Once the agent had access to those before-and-after images, we gave it the ability to make its own judgment call. Using our tuned VLM (vision language model), the agent can now look at both images and assess whether the issue appears resolved. The agent can even close those issues themselves—no human review required.

What started as a simple weekly data pull became an agent capable of genuine autonomous decision-making, offloading cognitive work so that people can focus on what they do best: building buildings.

This is what becomes possible when you give agents eyes. Agents that can directly save labor costs—perhaps for the first time in construction technology! (Something we will have more to say about in the future.) And it was built in a matter of hours, entirely through vibe coding, working directly with a customer. No months-long sprint. No roadmap approval. A real problem, solved in a day.

Building the agent sandbox

A glimpse of the future?

A glimpse of the future?

The issue review agent isn’t a one-off experiment. It points to something that we believe is fundamental about where construction technology is heading: customers are going to become developers.

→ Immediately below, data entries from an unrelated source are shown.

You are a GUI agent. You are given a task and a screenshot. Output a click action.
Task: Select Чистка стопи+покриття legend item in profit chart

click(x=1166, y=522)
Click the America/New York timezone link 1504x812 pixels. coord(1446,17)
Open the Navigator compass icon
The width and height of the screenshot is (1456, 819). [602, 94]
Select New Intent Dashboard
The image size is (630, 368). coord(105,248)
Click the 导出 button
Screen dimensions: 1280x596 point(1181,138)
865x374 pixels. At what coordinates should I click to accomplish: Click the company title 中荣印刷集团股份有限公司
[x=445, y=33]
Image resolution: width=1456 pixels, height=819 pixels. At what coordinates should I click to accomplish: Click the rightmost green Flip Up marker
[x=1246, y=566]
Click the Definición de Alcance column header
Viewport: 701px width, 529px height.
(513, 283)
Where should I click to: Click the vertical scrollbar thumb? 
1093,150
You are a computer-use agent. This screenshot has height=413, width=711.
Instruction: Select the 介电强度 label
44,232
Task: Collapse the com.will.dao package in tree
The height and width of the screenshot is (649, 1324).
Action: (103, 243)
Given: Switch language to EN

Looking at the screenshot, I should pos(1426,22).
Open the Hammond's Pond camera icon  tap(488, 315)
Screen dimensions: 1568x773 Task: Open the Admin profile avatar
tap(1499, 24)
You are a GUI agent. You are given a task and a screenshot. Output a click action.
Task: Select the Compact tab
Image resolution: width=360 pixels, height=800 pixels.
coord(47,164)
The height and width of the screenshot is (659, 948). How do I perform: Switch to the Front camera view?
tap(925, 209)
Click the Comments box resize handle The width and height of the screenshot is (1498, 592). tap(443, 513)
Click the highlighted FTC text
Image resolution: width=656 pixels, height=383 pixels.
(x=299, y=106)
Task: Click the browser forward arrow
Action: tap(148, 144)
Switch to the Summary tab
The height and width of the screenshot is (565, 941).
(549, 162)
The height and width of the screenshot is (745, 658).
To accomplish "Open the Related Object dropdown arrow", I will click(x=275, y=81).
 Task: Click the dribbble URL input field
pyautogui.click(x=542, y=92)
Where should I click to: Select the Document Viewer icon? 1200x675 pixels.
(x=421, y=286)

The era of filing feature requests and waiting for a vendor to build what you need is ending. In its place, something more powerful is emerging: customers who can describe what they want and have it running in hours, customized exactly for their project, their workflow, their team.

To support this, we are building the OpenSpace agent sandbox—a dedicated environment designed to make it easy to build, run, and iterate on agents that are grounded in reality data. The agent sandbox gives customers and partners access to spatially enriched data via OpenSpace spatial APIs, in a form that’s purpose-built for agent development.

And we’re just getting started.

The agentic age is here. The companies that will thrive in it are the ones with the best, richest, most complete, and most up-to-date data.

For construction, that data is reality, and that platform is OpenSpace.

About the author

Michael Fleischman is the CTO and a Co-Founder of OpenSpace. He spoke at Autodesk DevCon 2026 in Amsterdam on the topic of agents with eyes in the agentic age.